Appellee asserts in his declaration that appellant was guilty of negligence in suffering the shifter and the blower to become and remain out of order; that he notified the foreman the machine was out of repair and the latter promised to repair the same but failed to do so, and that within twenty-four hours after such notice appellee was injured. The theory of appellee is that had the blower been in repair the knot which he was striving to reach when he was injured would not have dropped behind the rollers but would have been carried away, and had the shifting lever been in order so that it was not required to be wedged he could have thrown it back with his right hand after his left was caught between the rollers.
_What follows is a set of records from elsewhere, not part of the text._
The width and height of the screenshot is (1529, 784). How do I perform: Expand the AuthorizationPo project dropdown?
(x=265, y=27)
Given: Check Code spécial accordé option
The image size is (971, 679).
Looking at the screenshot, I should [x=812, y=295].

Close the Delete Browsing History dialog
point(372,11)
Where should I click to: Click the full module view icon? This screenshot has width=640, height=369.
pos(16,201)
Appellant urges a number of reasons why the judgment should not be permitted to stand, several of which appear to us to be well founded. As, however, the judgment must be reversed upon the facts it is not necessary for fis to consider any other reason for reversal than that the verdict was not supported by the evidence. Appellee claims and cites authorities to sustain his position that it is the duty of the master to use reasonable care to provide reasonably safe appliances for the use of his servants; that he should use reasonable care to provide a reasonably safe place for his servants to work; that after notice to the master of a defect in the machinery and a promise to repair, the burden of the added risk from the defect, shifts to and remains with the master for a reasonable length of time, required to make the repairs. The fault of appellee’s position is that the evidence did not show he was injured by reason of defective machinery or an unsafe place in which to work. Appellee’s natural and proper place at the machine was entirely safe and so long as he operated it with ordinary care for his own safety, he was not subject to injury.
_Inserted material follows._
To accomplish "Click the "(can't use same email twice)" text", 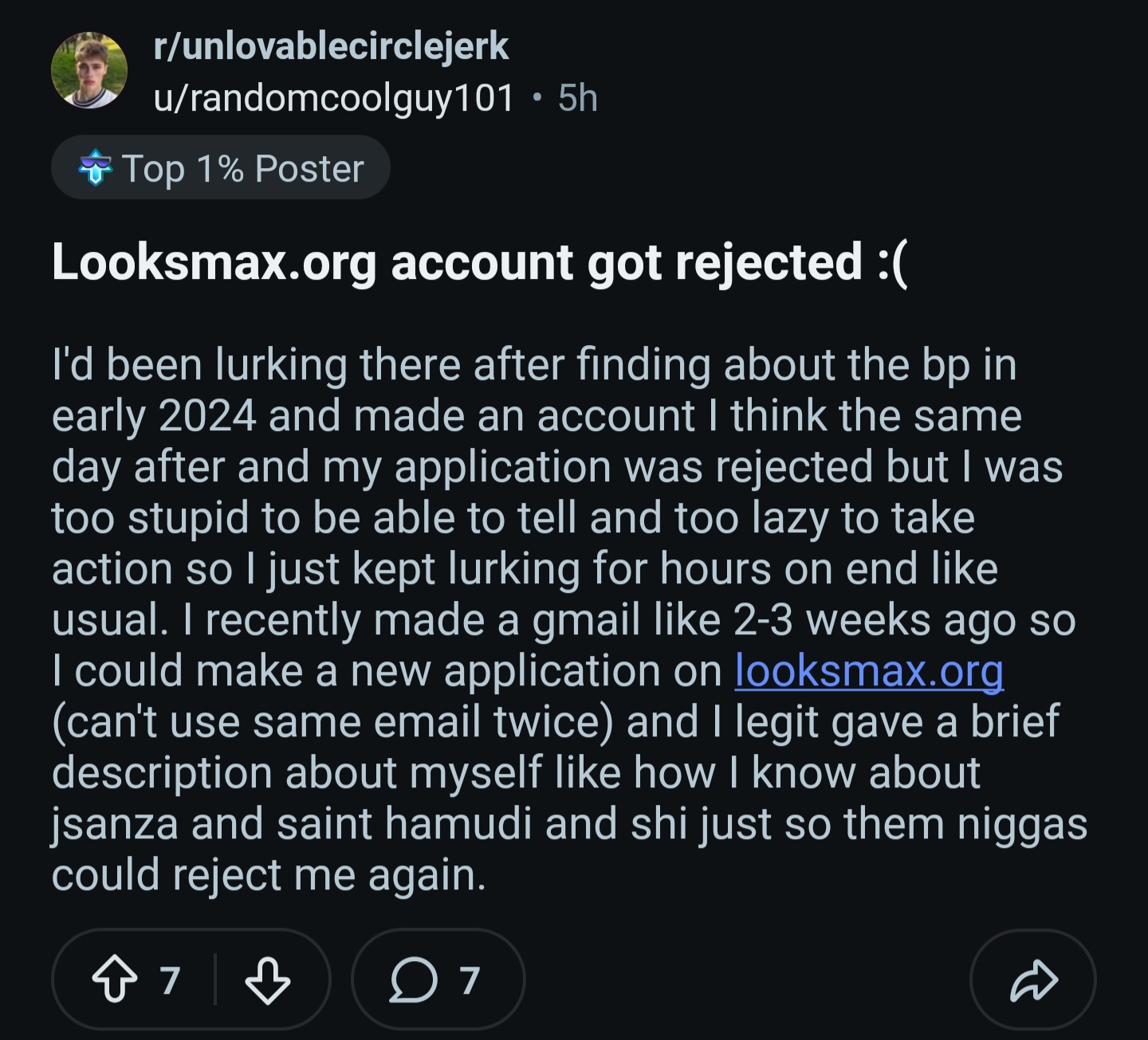I will (332, 722).
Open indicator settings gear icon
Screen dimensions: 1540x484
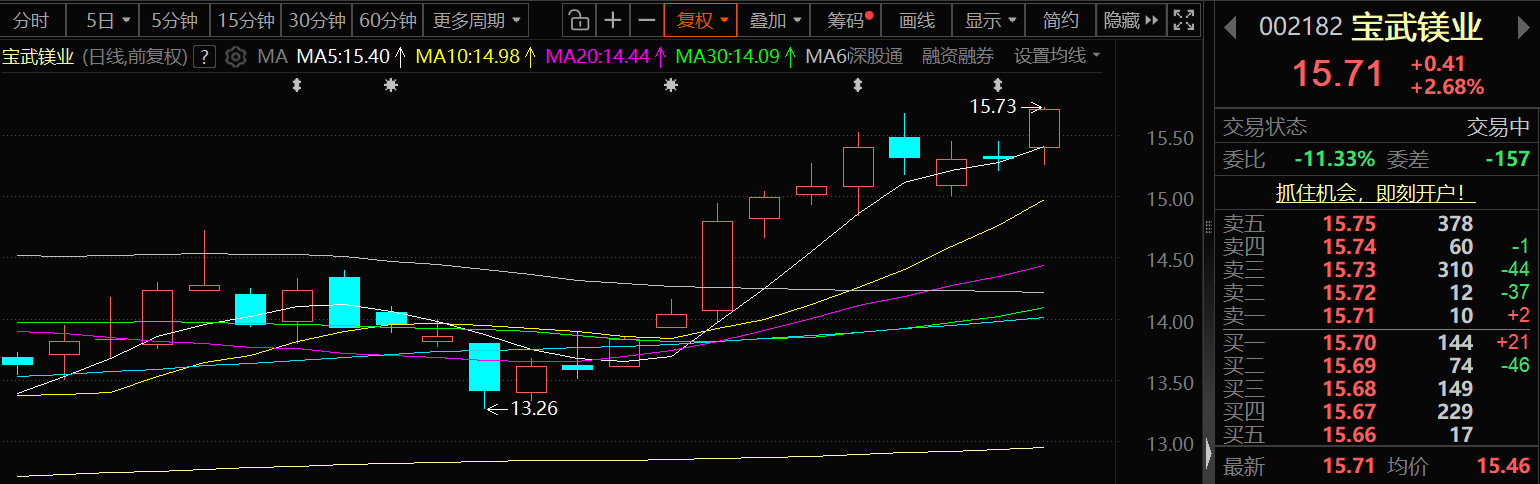(236, 57)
It appeared from the evidence that after the knot fell in behind the rollers there were four ways open and known to appellee, by which he could have removed it with safety to himself. One was to stop the machine entirely by using the shift lever at the right. Another to stop the feed rollers by moving the lever on the left side of the machine. Still another to remove the knot with a stick or piece of wood which he could have obtained a short distance away, and the last, to have lowered the bed of the machine so as to separate the feed rollers six inches, by turning the wheel at the left. Disregarding these safe means however, appellee recklessly put his fingers between the rollers to remove the knot and his hand was caught and injured. Appellee was entirely familiar with the machine and its dangers and testified that he knew if his hand was thick enough to fill the place between the rollers, it would be fed into the machine and also that he knew if his-hand was caught in the rollers, it would get hurt. But even if he had not been as familiar with the machine as he was, ordinary prudence must have suggested that it would be dangerous for him to attempt to insert his fingers between the two moving rollers, only some three-fourths of an inch apart, with a cylinder behind them bearing knives and revolving 3,600 times a minute. Appellee’s own testimony shows that the act was done with such reckless disregard of care and caution for his- own safety that he should not be permitted to recover damages from appellant for the injuries' sustained.

The judgment of the court below will be reversed.

Reversed.

Finding of facts, to be incorporated in the judgment of the court: We find that at the time of and just prior to the occurrence of the injury complained of, appellee was not in the exercise of ordinary care for his own safety; and that his injuries were brought about by his own negligence.